Analysis of a one-phase (supercritical) simulation

In the previous example, we generated a macrostate distribution and average energy over a small range of number of particles. In this example, we demonstrate how to analyze a macrostate probability distribution and average energy from the NIST SRSW for \(T^*=1.5\). You could alternatively use the previous tutorial to generate a macrostate distribution with \(N_{max}=370\) rather than using the NIST SRSW data set. If you do use your own data, then the values will not be exactly the same due to statistical error.

We begin with canonical ensemble average properties at each value of \(N\) as well as the probability to observe this \(N\) for a given \(\mu\). From the plots below, we can estimate our most probable state is approximately \(N=310\), with an average energy of approximately \(-1250\). But there is a more rigorous way to compute grand canonical ensemble averages as described below, which will yield a more precise result and, with the help of histogram reweighting, will yield properties continuously in \(N\).

Note that this tutorial uses pyfeasst ( for analysis.

import numpy as np
import pandas as pd
from pyfeasst import macrostate_distribution

srsw = macrostate_distribution.MacrostateDistribution(
# %matplotlib inline
# %config InlineBackend.figure_format = 'svg'
# import matplotlib.pyplot as plt
# plt.plot(srsw.ln_prob(), label=r'$\ln\Pi$')
# plt.plot(srsw.dataframe()['energy'], label=r'$U$')
# plt.axvline(310, color='black')
# plt.axhline(-1250, color='black')
# plt.legend()

Note that this macrostate distribution has only one maximum and therefore only one stable phase. The next tutorial will consider a lower temperature with phase separation.

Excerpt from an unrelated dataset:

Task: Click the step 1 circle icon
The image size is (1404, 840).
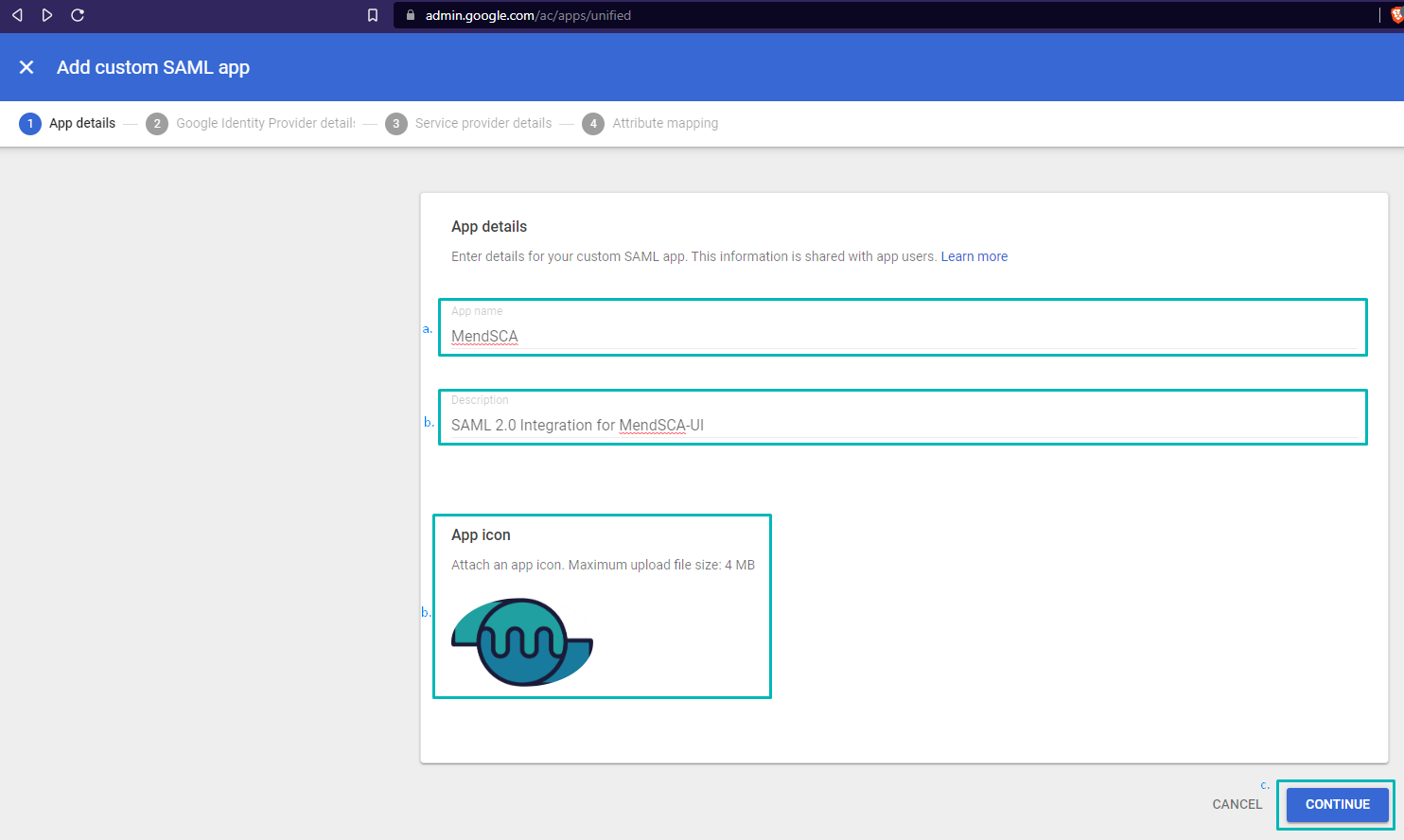Action: [30, 124]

Grand canonical ensemble averages

For a macrostate of the number of particles, \(N\), the canonical ensemble average of some extensive quantity, \(A\), from a flat histogram simulation is computed as follows:

\[\langle A\rangle_{NVT}(N) = \frac{\sum_{i=0}^{N_{trial}} A(i) \delta(n_i - N)}{\sum_{i=0}^{N_{trial}} \delta(n_i - N)},\]

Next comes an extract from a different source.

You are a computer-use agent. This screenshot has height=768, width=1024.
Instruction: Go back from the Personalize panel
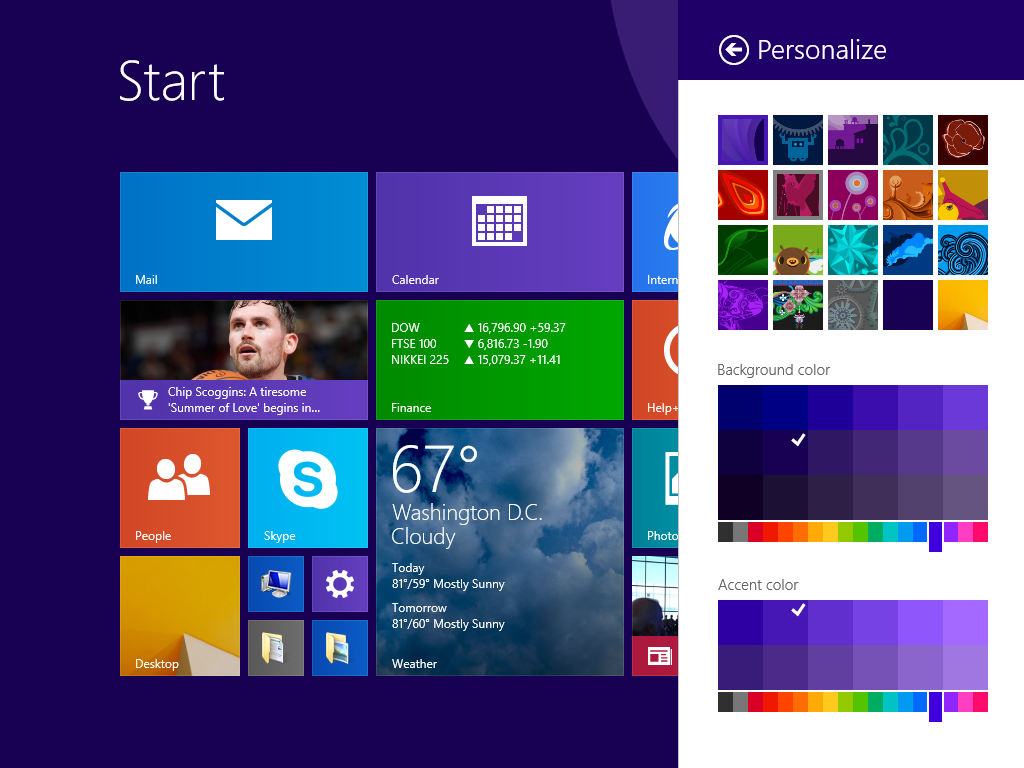(733, 49)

where \(\delta\) is the Dirac delta function. Instead of only utilizing the canonical ensemble averages at only discrete values of the macrostate, one should instead compute a grand canonical ensemble average using the macrostate probability distribution, \(\Pi\), and all of the canonical ensemble averages in the range \(N \epsilon (N_{min}, N_{max})\), or \((0, 370)\) in this example.

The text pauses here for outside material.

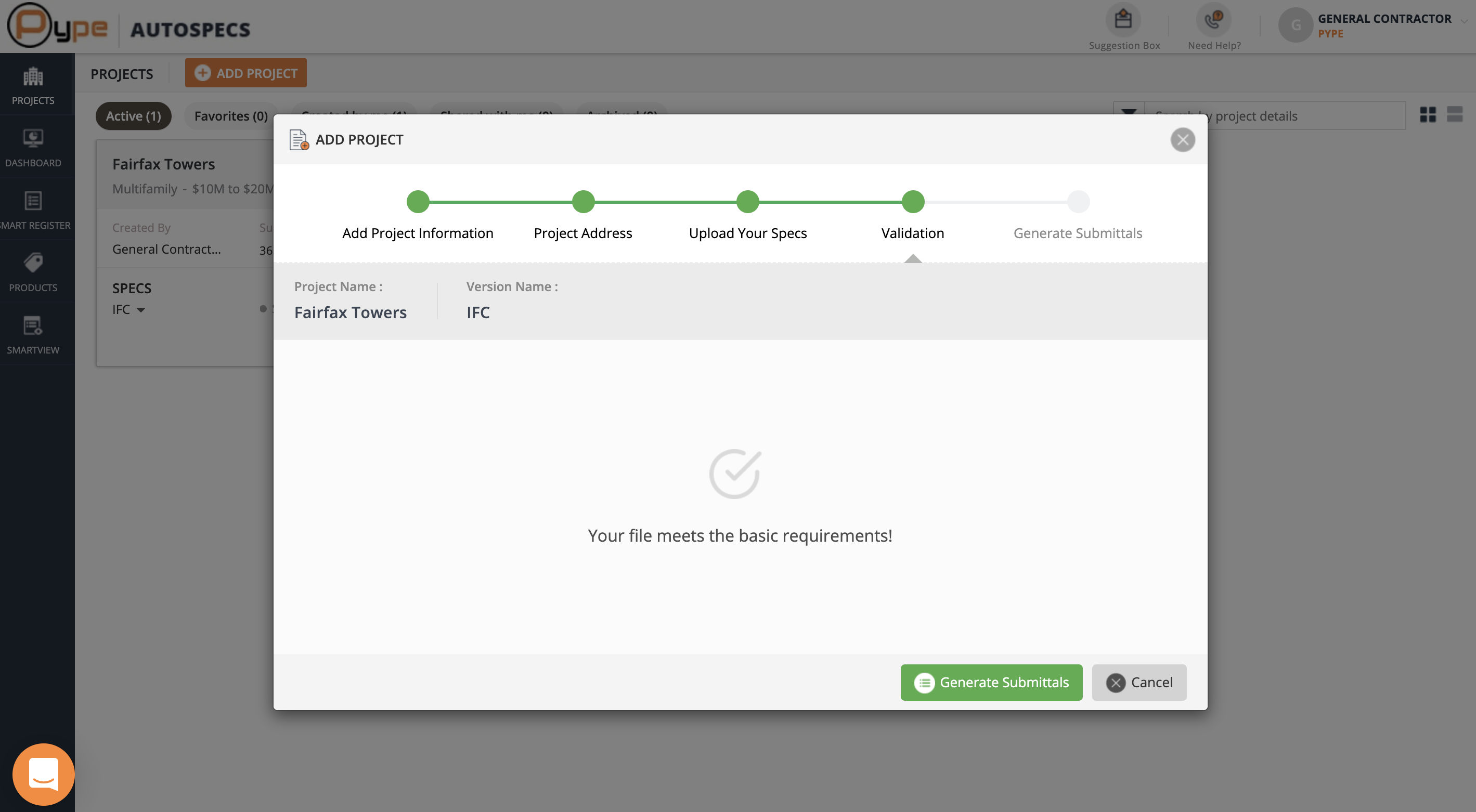Select the Favorites (0) tab

(231, 116)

Thus, grand canonical ensemble averages are defined as:

\[\langle A \rangle_{\mu VT}(\langle N\rangle_{\mu VT}) = \sum_{n=N_{min}}^{N_{max}}\langle A \rangle_{NVT}(n)\Pi(n; \mu)\]


\[\langle N\rangle_{\mu VT} = \sum_{n=N_{min}}^{N_{max}} n\Pi(n; \mu)\]

The grand canonical averaged quantity, \(A\), must be extensive. To obtain an intensive quantity, divide \(\langle A\rangle_{\mu VT}\) by \(\langle N\rangle_{\mu VT}\).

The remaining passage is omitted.